Vancouver: Opening CereWHOZA?

Welcome to the first of our nightly updates on the Olympic Games. The Tubular team will be applying our usual brand of snark and sass that we’ve honed watching lots of good (and terrible) television to the Olympic viewing experience. For in-depth Olympic coverage, visit Here’s an earnest look at the Opening Ceremony, if that’s what you’re looking for.


Smiley N. Pool / Houston Chronicle

Oh, you know there were Mounties.

The 2010 Vancouver Winter Olympic Games officially kicked off tonight with an opening ceremony that can only be described as, well, perplexing.

Of course, two huge shadows lingered over the event. The first was the unspeakably tragic death of a young luge athlete from the nation of Georgia. The second was the the lingering memory of Beijing’s Olympic spectacle. Surely our neighbors to the north couldn’t top that, but they certainly upped the head-scratching factor with their effort.

The whole shebang kicked off with four giant ice statues rising from the ground.


Paul Chinn / Houston Chronicle


And then all these aboriginal Canadian folks came out. And they just kept coming. And then they danced. And danced and danced. They danced to the sort of aboriginal drumbeats you’d expect, and they danced to a duet by Nelly Furtado and Bryan Adams. In fact, they kept dancing, inexplicably, throughout the entire parade of nations. So very much aboriginal dancing.


Paul Chinn / Houston Chronicle

It’s like a less blue version of Avatar.

The U.S. Team looked the worst, if you don’t count the other very Canadian-looking dancers in white puffy skirts and pleated pants who just sort of appeared and danced non-committally in the background. (See more of our fashion notes on the parade of nations at the bottom.)


Paul Chinn / Houston Chronicle

Those thick-knit, beige turtlenecks and moose caps look like something the less-likable neighbor in an ’80s comedy would wear.

Eventually the parade wrapped up and the real show started. The opening ceremony would focus on a centerpiece that resembled something in between a layercake and paper chandelier, and a giant screen floor that would transform and interact with the performer on top of it. First it was ice and then it split. Then digital whales swam across it. Then it filled with maple leaves. All things that make sense.

But then things took a turn for the crazypants. Suddenly there was this guy? With horns? In a canoe? Playing fiddle? All these punk-rock dancers came out and started fiddling and tap dancing and it all got very Thunderdome all of a sudden.


Smiley N. Pool / Houston Chronicle

Costumes by Avril Lavigne, presumably.

It just got more and more aggressive and the TAP TAP TAPPING was maddening.

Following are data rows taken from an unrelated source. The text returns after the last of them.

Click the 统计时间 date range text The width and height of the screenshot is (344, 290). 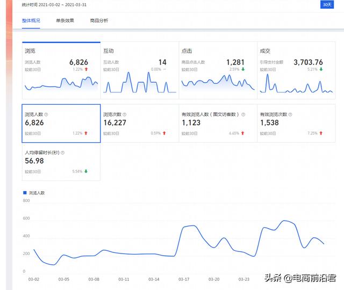click(54, 4)
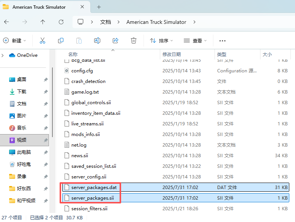Expand the OneDrive tree node
The image size is (295, 222).
point(3,55)
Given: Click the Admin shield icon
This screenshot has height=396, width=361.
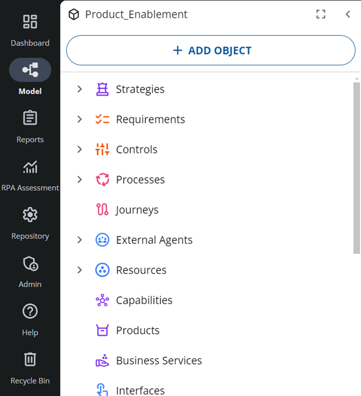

From there it just transformed into one big Magic Eye poster gone wrong (as Twitterer nahtzen said). There was a bit with tromp l’oeil fields on the floorscreen and some kid in a harness running and “flying” over them and I guess it was supposed to be very majestic, but mostly it was boring and just a little uncomfortable.

A guy from YouTube shouted some terrible spoken-word poetry about Canadians referring to the letter “z” as “Zed.” I was too transfixed on his neckbeard to pay too close attention. k.d. Lang sang “Hallelujah” and it was lovely.

After what seemed like a big, boring load of FOREVER, four torch-bearers came out to light the cauldron (one of which was Wayne Gretzky), they got out there and one of the four pillars never came out of the floor to lead up to the cauldron. So that was a big FAIL. Not like it matters because since this cauldron is inside, they need to light another cauldron outside that can be visible in the city? Sure. Fine.

Overall the entire event was laughably even more ridiculous than usual, especially given Beijing’s epic shindig still fresh in everyone’s mind. Granted, they only used a fraction of the budget and I guess it’s harder to enslave recruit 9,000 drummers or whatever when everyone already has a pretty agreeable Canadian life and universal healthcare. Still, would it have killed them to hustle out Alanis or Celine? What about Shatner?

Oh well, we still have ICE DANCING to look forward to.

Fashion notes from the parade of nations:

  • Azerbaijan had awesome hats and pants.
  • Bermuda wore Bermuda shorts and everyone was embarrassed like they were all our collective dad.
  • Czech Republic gets the silver for wacky pants.
  • Estonia looked super cute.
  • Everyone cried for Georgia and you know you stood up and applauded in your living room all alone. Admit it.
  • Germany’s outfits were totally ’80s.
  • Bjoergvin Bjoergvinson is the most Icelandic Iceland name to every Iceland.
  • Kazakhstan gets the gold for hats.
  • The U.S. have the worst hats. And sweaters.
  • Shaun White looks like a lady.
  • Lindsey Jacobellis looks like Courtney Love.